Research shows early treatment of autism can be crucial for children’s long-term development, which is why the delays in not only diagnosis but also onset of treatment during the pandemic are particularly heartbreaking. While we all can identify losses during the pandemic—family gatherings, time with elderly relatives, participation in important life events—families whose children with autism didn’t get the treatment they needed are realizing that these losses will have particularly long-lasting effects for their children—and for their families.

Brandie Kurtz, mom to son Wylie James Prescott, 3, told CNN that he had to wait more than a year after his autism diagnosis to begin behavioral therapy. In fact, his therapy wasn’t approved through Georgia’s Medicaid program until just recently, despite her continued requests. “I know insurance, so it’s even more frustrating,” said Kurtz, who works in a doctor’s office near her home in rural Wrens, Georgia.

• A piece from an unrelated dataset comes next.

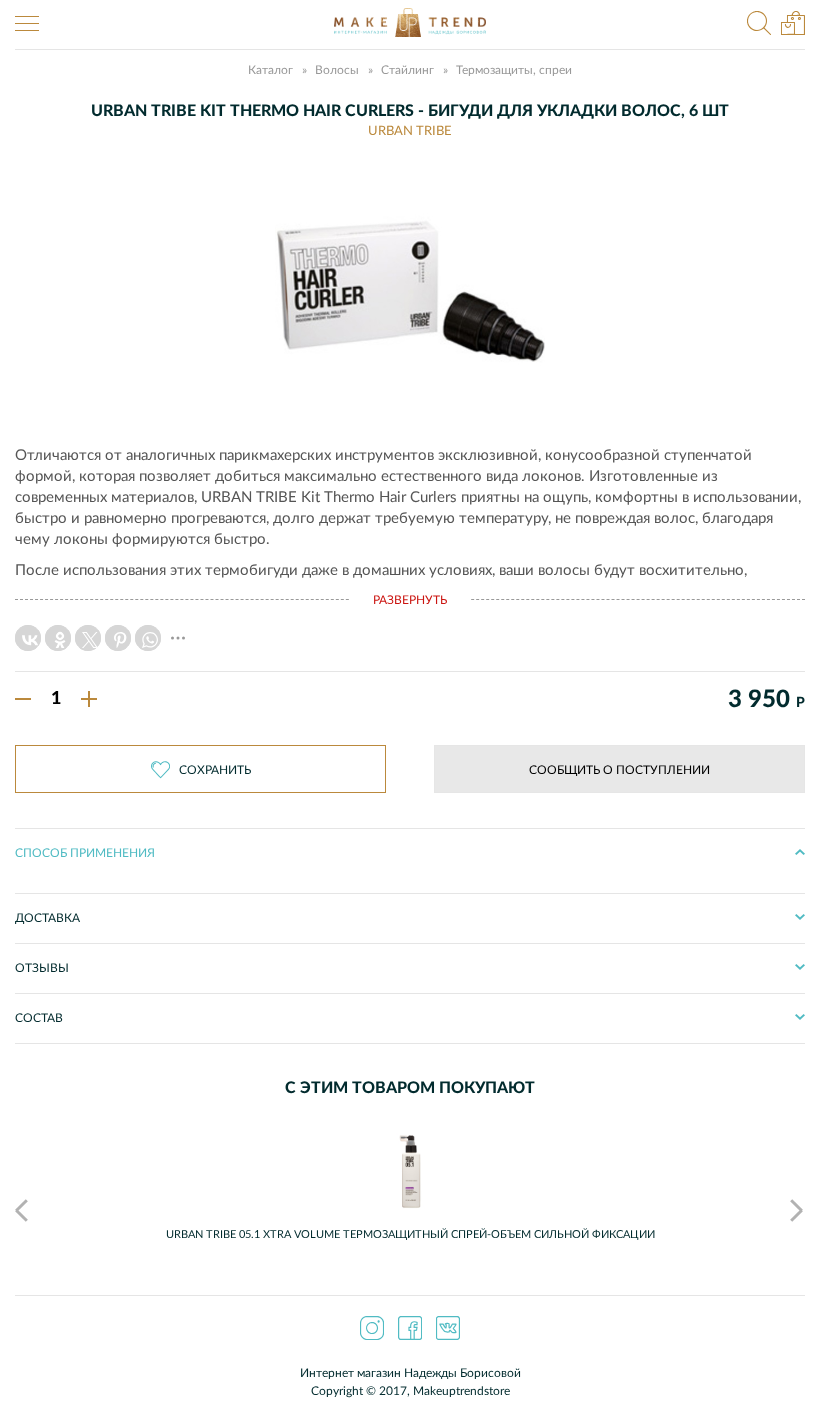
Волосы (337, 70)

Parents navigating a child’s autism diagnosis are no strangers to battling with insurance. Awareness and access to autism treatments are on the upswing—all states now have laws requiring private health plans to cover applied behavior analysis, a widely used autism therapy—but it’s sometimes a year or more to receive a proper diagnosis and develop a treatment plan. Once you overcome that hurdle, widely-accepted therapies can cost $40,000 or more a year. The financial burden of these specialized therapies are especially out of reach for families who don’t have insurance or have high-deductible health plans, and kids from minority communities and those who live in rural areas are least likely to get the treatment they need.

And those are just the run-of-the-mill hurdles families face. During the early months of the pandemic, many families canceled in-home services (or they were cancelled by their providers) and virtual therapy—particularly for nonverbal and younger children—was often a bust. Even in a metro area, getting a child an appointment can take months. “We cannot get these families in fast enough,” said Dr. Alan Weintraub, a developmental pediatrician in suburban Atlanta. “It’s heartbreaking.”

When early detection of autism in kids is essential to minimizing their symptoms, a wait—for any reason—has long-term effects. The pandemic added a layer of delay to an already arduous process, and now years have passed and children who would have—and should have—begun treatment in 2020 are still in a holding pattern. Dr. Kristin Sohl, a pediatrician at University of Missouri Health Care and chair of the American Academy of Pediatrics’ Council on Children With Disabilities Autism Subcommittee told CNN, “You would never allow a kid with cancer to experience these waits.”